• [TEXTO DE LEITURA]:

· · ·

Assim foi no Amazonas

Tive que sair de Manaus antes do dia do encerramento do 7º Amazonas Film Festival, tendo já cumprido minhas tarefas nos júris dos curtas amazonenses e no debate de documentários brasileiros. Trouxe ótima impressão de um evento realizado com grande profissionalismo e alcance social (há exibições até em presídios, comunidades, escolas e asilos de idosos). As sessões no mítico Teatro Amazonas não deixam ninguém indiferente, mesmo que o filme não seja lá essas coisas. O hotel Caesar Business, onde se hospedam todos os convidados, está tinindo de novo e funciona à perfeição.

Foto: Andreas Valentin

Foto: Andreas Valentin

Falta um maior estímulo à discussão dos filmes, já que o público local não parece ter muita disposição para isso. Das três sessões paralelas que me cabia comentar, no simpático Teatro de Instalação, somente os espectadores de Dzi Croquettes, em boa parte ligados a teatro, permaneceram na sala após os créditos.

Na premiação, poucas surpresas, a julgar pela opinião de quem acompanhou melhor do que eu as sessões competitivas. O papa-prêmios Recife Frio foi o melhor curta da competição nacional, enquanto o elogiado thriller americano Winter’s Bone, de Debra Granik (quatro estrelas de Roger Ebert), ganhava o troféu de melhor longa. Lixo Extraordinário ficou com o prêmio especial do júri. Elvis e Madona valeu a Igor Cotrim o destaque de melhor ator.

No âmbito dos curtas amazonenses, o júri formado por mim, o fotógrafo Andreas Valentin e o cineasta gaúcho Jaime Lerner elegeu Perdido, de Zeudi Souza, como o melhor. Trata-se de um exercício temporal sofisticado em torno de um seringalista falido que sai de casa e se perde na floresta. Quando ele reencontra o caminho de casa e da mulher, percebemos que sua desorientação na verdade é a experiência da morte. A cenografia do grande Oscar Ramos é um dos trunfos do curta. Demos também um prêmio especial a Contra-fluxo, de Valdemir de Oliveira, experiência interessante na videodança, ramo que parece ter caído nas graças dos jovens artistas de Manaus.

É preciso dizer que esses dois filmes foram exceções num panorama marcado por muitas ingenuidades, técnica precária e grandes dificuldades na articulação de narrativas, direção de atores e criação de diálogos. Esses aspectos precisam ser urgentemente “atacados” nas oficinas e cursos de cinema da região.

· · ·

• [REGISTROS FORNECIDOS]:
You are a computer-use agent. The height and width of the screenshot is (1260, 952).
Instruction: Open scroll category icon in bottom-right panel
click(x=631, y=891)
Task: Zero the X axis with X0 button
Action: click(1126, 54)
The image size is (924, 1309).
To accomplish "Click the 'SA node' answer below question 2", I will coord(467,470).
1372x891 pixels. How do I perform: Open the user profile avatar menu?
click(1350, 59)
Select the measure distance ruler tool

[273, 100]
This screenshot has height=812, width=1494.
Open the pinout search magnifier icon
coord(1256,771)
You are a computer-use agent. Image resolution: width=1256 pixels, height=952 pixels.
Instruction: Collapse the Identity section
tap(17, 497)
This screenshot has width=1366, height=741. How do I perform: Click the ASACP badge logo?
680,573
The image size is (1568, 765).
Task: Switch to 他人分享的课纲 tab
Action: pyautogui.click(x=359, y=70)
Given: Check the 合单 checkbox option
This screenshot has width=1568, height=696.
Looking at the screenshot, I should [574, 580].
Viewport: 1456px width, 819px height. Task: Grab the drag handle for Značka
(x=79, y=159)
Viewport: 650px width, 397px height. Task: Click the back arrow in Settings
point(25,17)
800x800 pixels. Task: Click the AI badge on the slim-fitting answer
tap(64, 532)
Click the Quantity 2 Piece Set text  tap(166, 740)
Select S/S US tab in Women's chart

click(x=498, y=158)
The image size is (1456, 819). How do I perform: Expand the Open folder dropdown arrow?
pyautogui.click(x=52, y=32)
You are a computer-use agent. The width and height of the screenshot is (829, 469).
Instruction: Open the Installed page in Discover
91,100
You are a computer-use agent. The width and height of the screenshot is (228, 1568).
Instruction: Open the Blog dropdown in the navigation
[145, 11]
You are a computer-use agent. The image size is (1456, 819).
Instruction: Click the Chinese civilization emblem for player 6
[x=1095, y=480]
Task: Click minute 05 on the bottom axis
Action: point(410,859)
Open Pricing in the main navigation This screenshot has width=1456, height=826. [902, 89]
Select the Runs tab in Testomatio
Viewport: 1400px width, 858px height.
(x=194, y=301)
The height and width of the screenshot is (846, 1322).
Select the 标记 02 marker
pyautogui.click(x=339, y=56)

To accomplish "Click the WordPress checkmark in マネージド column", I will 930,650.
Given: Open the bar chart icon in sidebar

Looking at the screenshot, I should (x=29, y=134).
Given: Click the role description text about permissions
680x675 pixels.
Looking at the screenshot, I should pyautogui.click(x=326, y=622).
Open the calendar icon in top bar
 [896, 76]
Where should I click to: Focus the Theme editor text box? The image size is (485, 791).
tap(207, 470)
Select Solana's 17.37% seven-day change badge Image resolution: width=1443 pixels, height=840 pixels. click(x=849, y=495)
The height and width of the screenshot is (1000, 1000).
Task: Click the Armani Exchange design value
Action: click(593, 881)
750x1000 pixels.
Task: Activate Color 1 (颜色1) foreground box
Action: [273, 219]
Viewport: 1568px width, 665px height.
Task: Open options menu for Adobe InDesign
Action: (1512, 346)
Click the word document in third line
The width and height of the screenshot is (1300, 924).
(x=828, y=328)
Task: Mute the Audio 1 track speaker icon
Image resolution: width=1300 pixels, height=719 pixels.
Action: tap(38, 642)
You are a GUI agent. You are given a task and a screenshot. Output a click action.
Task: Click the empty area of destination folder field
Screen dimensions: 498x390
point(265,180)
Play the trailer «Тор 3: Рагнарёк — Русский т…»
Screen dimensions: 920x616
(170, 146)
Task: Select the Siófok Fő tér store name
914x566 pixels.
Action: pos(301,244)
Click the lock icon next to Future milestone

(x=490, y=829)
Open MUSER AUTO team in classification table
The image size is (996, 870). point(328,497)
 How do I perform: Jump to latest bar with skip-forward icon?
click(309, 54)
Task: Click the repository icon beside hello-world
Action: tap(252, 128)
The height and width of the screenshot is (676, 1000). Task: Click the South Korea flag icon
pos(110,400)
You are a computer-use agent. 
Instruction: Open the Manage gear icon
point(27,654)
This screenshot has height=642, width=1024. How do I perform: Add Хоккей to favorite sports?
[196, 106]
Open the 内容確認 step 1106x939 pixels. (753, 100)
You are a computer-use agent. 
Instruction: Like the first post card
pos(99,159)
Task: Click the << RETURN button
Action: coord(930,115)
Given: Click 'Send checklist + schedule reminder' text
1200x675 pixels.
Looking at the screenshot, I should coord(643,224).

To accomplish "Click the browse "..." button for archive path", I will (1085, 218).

· · ·

• [QUESTÕES PROPOSTAS]:
1. No texto sobre o festival no Amazonas, troque "floresta" por "mata" e reescreva o trecho a partir das palavras "No âmbito dos", parando depois de "artistas de Manaus.".
2. Reescreva em forma de lista o parágrafo do texto sobre o festival no Amazonas que começa com "Na premiação, poucas surpresas", mantendo os fatos principais.
Os registros foram tirados de outra fonte.

• [RESPOSTAS]:
1.
No âmbito dos curtas amazonenses, o júri formado por mim, o fotógrafo Andreas Valentin e o cineasta gaúcho Jaime Lerner elegeu Perdido, de Zeudi Souza, como o melhor. Trata-se de um exercício temporal sofisticado em torno de um seringalista falido que sai de casa e se perde na mata. Quando ele reencontra o caminho de casa e da mulher, percebemos que sua desorientação na verdade é a experiência da morte. A cenografia do grande Oscar Ramos é um dos trunfos do curta. Demos também um prêmio especial a Contra-fluxo, de Valdemir de Oliveira, experiência interessante na videodança, ramo que parece ter caído nas graças dos jovens artistas de Manaus.

2.
- Poucas surpresas na premiação, segundo quem acompanhou melhor as sessões competitivas.
- Melhor curta da competição nacional: Recife Frio.
- Melhor longa: Winter's Bone, thriller americano de Debra Granik.
- Prêmio especial do júri: Lixo Extraordinário.
- Melhor ator: Igor Cotrim, por Elvis e Madona.